AXA North’s superannuation and personal pension product offerings are similar to what would be considered a variable annuity in the US.

“North is a variable annuity, as they would know it in the United States, but over here it’s a superannuation allocated pension, and it has a guarantee that is formed either to return the original capital or to ratchet up over a period of time and lock in positive market performance,” Barnett said.

As ING is about to release a new post-retirement product, head of product and marketing for wealth management Mark Pankhurst was reluctant to give too much away. But ING has seen the need for building innovative products that manage longevity risk.

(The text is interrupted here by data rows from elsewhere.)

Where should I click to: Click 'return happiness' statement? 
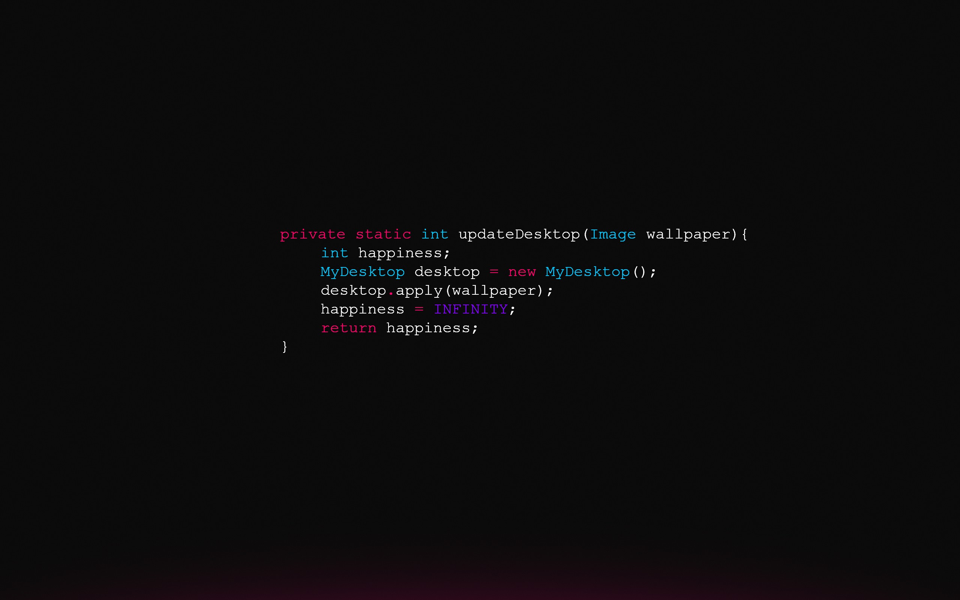pyautogui.click(x=399, y=328)
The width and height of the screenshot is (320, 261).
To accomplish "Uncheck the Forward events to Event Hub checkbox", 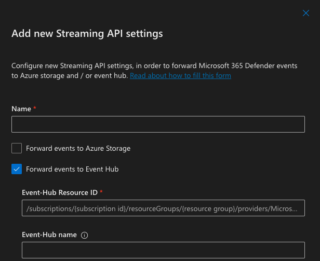I will click(x=17, y=169).
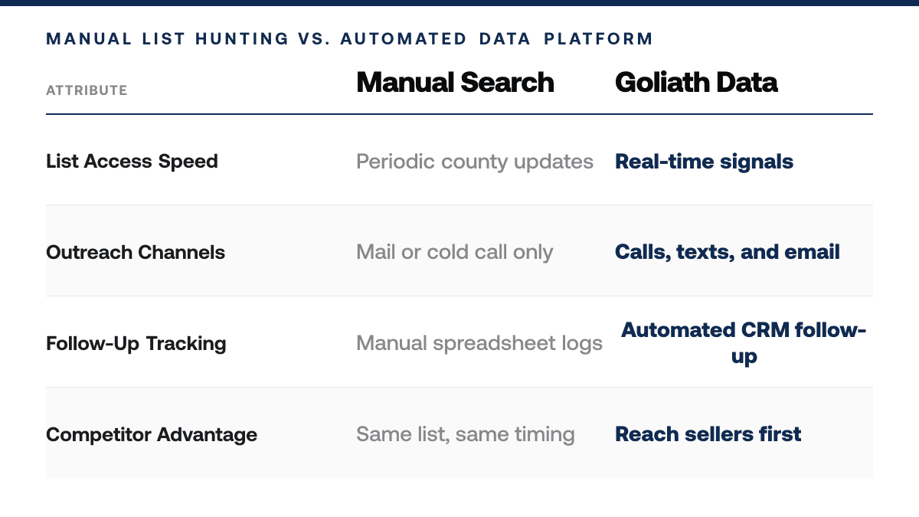Viewport: 919px width, 517px height.
Task: Click the Calls, texts, and email text
Action: [x=728, y=252]
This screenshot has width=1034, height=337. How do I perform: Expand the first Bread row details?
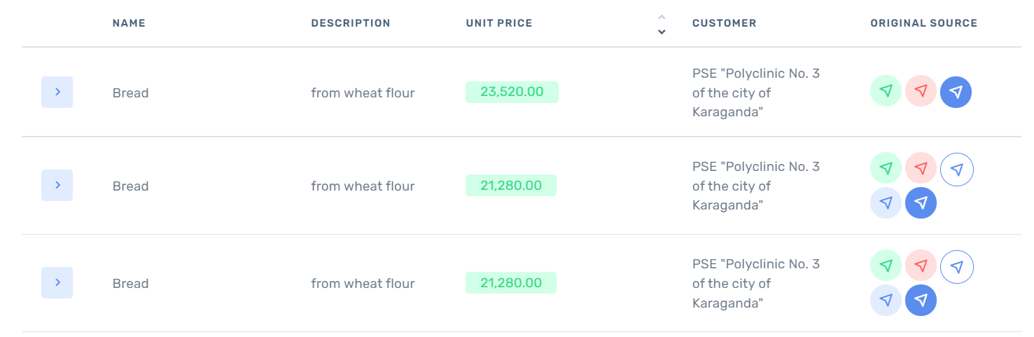[x=57, y=92]
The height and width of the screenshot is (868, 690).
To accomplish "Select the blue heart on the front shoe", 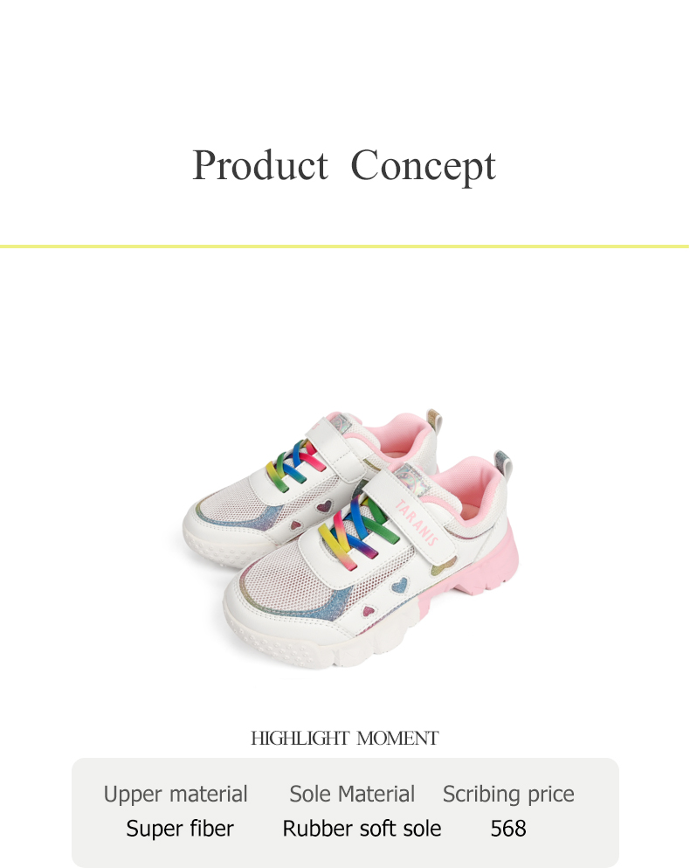I will pos(399,585).
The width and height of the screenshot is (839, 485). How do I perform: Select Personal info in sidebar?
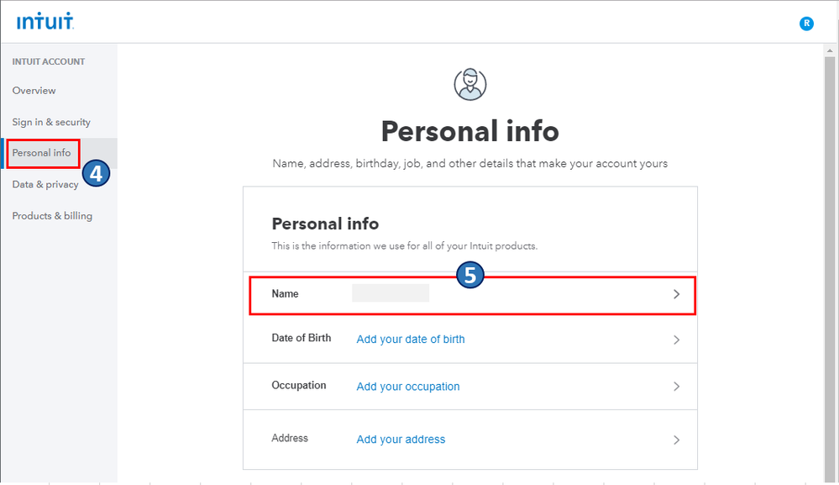[42, 153]
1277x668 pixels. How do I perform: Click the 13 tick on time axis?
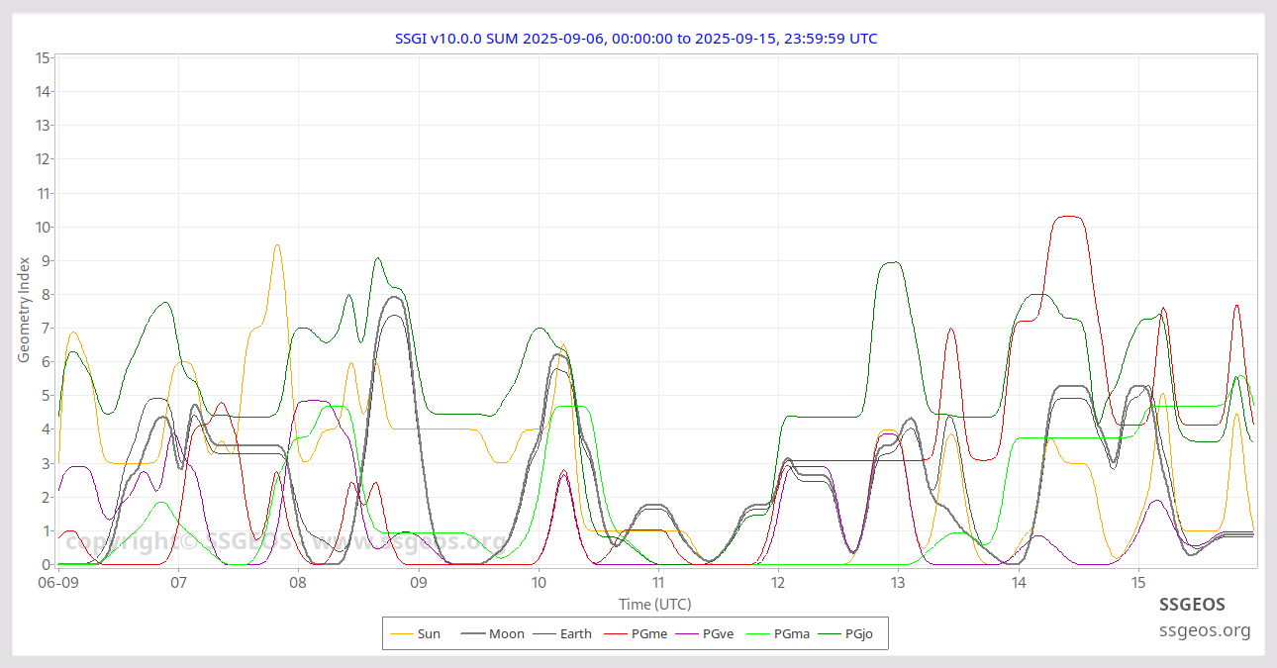click(x=898, y=583)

“We’re actually spending a fair bit of money and effort on developing a fairly innovative retirement solution, which we are planning on launching later in the year,” Pankhurst said.

Talking about the retirement product market in general, he said there was certainly a lot of interest in building innovative retirement products that manage longevity risk, but a lot of their work has been around capital protection.

In the wealth management business, Pankhurst said ING recently released products built with guarantees. Its Protected Growth Fund locks in a certain proportion of the client’s capital as it rises, and its latest Protected Growth Fund No 2 has no lock-in period limitations and is capital protected.

“If you look at the Protected Growth Funds, they provide a mechanism whereby they dynamically allocate between growth and defensive assets. As the markets start to pick up, they start to allocate more to the growth assets. People pick up the upside, but because they have a protective mechanism as the markets start to drop, they lock in, so you’re actually locking in the gains. People are absolutely looking for that type of style and that kind of protection,” Pankhurst said.

“We’re also looking at some innovations around new retirement products that will provide similar lock-ins and will help to protect the income for customers throughout their life. It’s really been triggered by the fact that people are more cautious as a result of market performance,” he said.

Howes said Challenger is not as focused on product innovation as it is on delivering quality products.

“Our focus is on delivering a high quality, guaranteed income product rather than focusing on complicated product innovation that delivers, in our view, little more than excessive fees and risks to retirees who are in desperate need of reduced risk in retirement and are in desperate need of attractive returns alongside guaranteed income,” he said.

“The more important trend is not so much around product innovation, but rather a realisation that the virtues of simplicity and genuine guarantees of APRA-regulated institutions, like life offices, are very positive relative to more risky, growth and high-yielding stories, which characterised the portfolios of the 90s and early part of this decade.

“It’s more an issue around providing certainty and an attractive return.”

Matterson said that whatever route product providers take, they should keep consumer needs and attitudes in mind.

“Successful products will combine protection against market downturns with a lifetime income, or whatever it might be, to get a broader appeal,” Matterson said.

“A key thing in product design is to recognise that people do have this innate desire to leave something behind. And coming up with products that can provide some sort of income guarantee, but give people the ability and flexibility to do what they ultimately want with their assets, is critical.”